Segment Start: Data records
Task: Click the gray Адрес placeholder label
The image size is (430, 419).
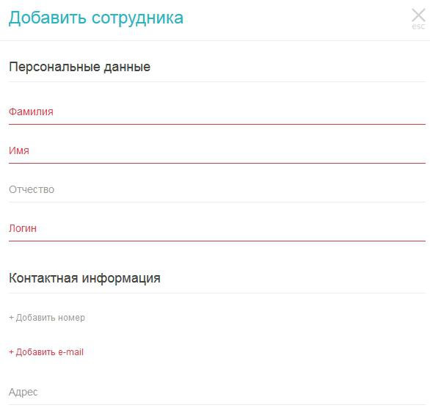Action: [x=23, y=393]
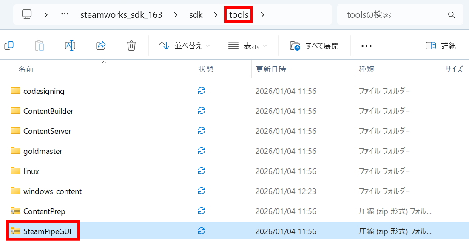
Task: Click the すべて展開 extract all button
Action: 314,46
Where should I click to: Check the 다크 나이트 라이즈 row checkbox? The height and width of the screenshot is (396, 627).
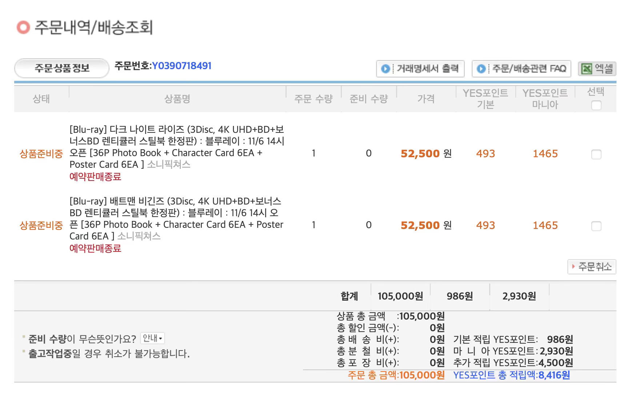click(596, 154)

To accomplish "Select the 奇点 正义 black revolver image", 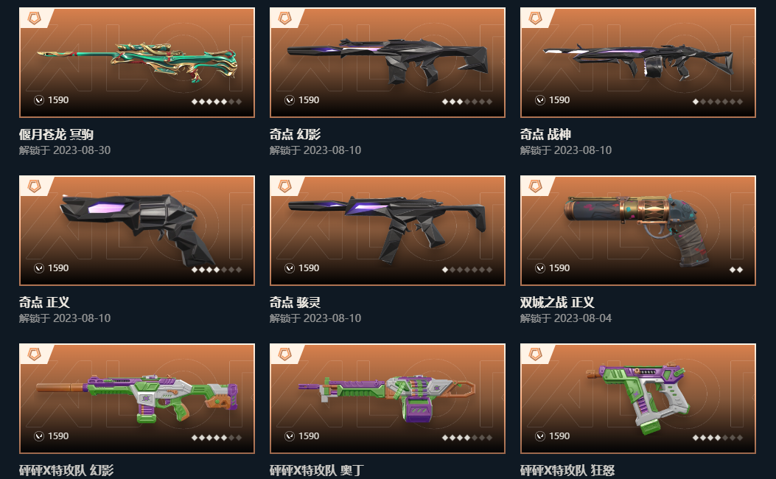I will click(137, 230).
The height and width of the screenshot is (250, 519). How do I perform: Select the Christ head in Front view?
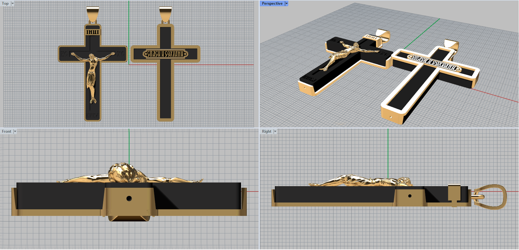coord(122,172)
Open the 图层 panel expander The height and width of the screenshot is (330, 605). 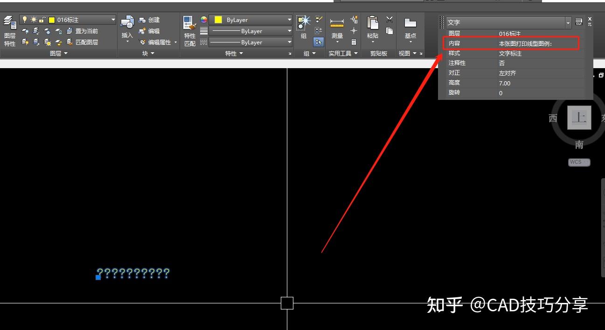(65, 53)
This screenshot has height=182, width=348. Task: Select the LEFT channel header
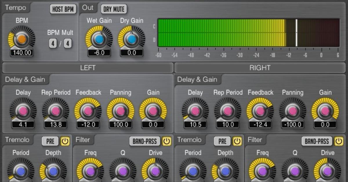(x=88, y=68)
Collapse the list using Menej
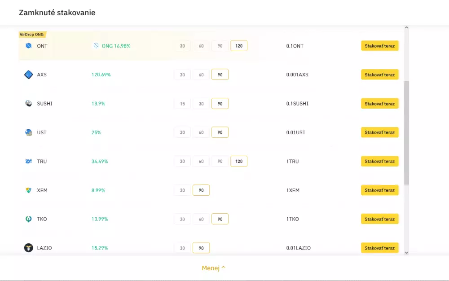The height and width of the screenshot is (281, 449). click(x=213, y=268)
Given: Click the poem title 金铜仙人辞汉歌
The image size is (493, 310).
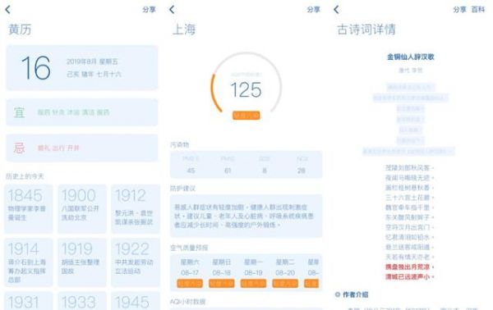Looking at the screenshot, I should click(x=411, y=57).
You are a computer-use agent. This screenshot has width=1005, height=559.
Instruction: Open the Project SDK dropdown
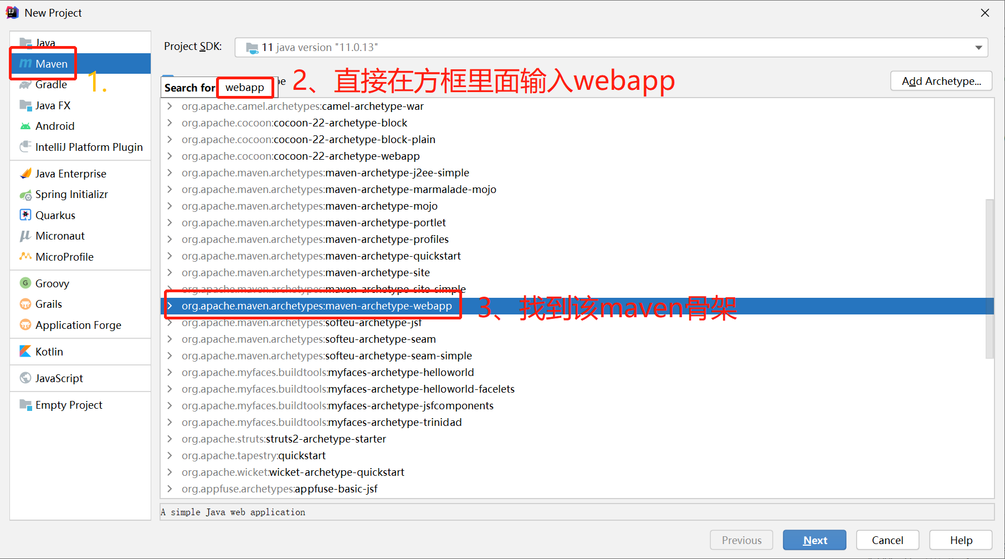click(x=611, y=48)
Segment End: Data records
• [Exercise objective]:
Please reproduce only the lines from the one holding "This screenshot has height=182, width=348." through the final line of the listing above, both included, with each picture left out.

• [Problem solution]:
This screenshot has height=182, width=348. Task: Select the LEFT channel header
(x=88, y=68)
Collapse the list using Menej
The height and width of the screenshot is (281, 449). click(x=213, y=268)
Given: Click the poem title 金铜仙人辞汉歌
The image size is (493, 310).
Looking at the screenshot, I should click(x=411, y=57).
You are a computer-use agent. This screenshot has width=1005, height=559.
Instruction: Open the Project SDK dropdown
click(x=611, y=48)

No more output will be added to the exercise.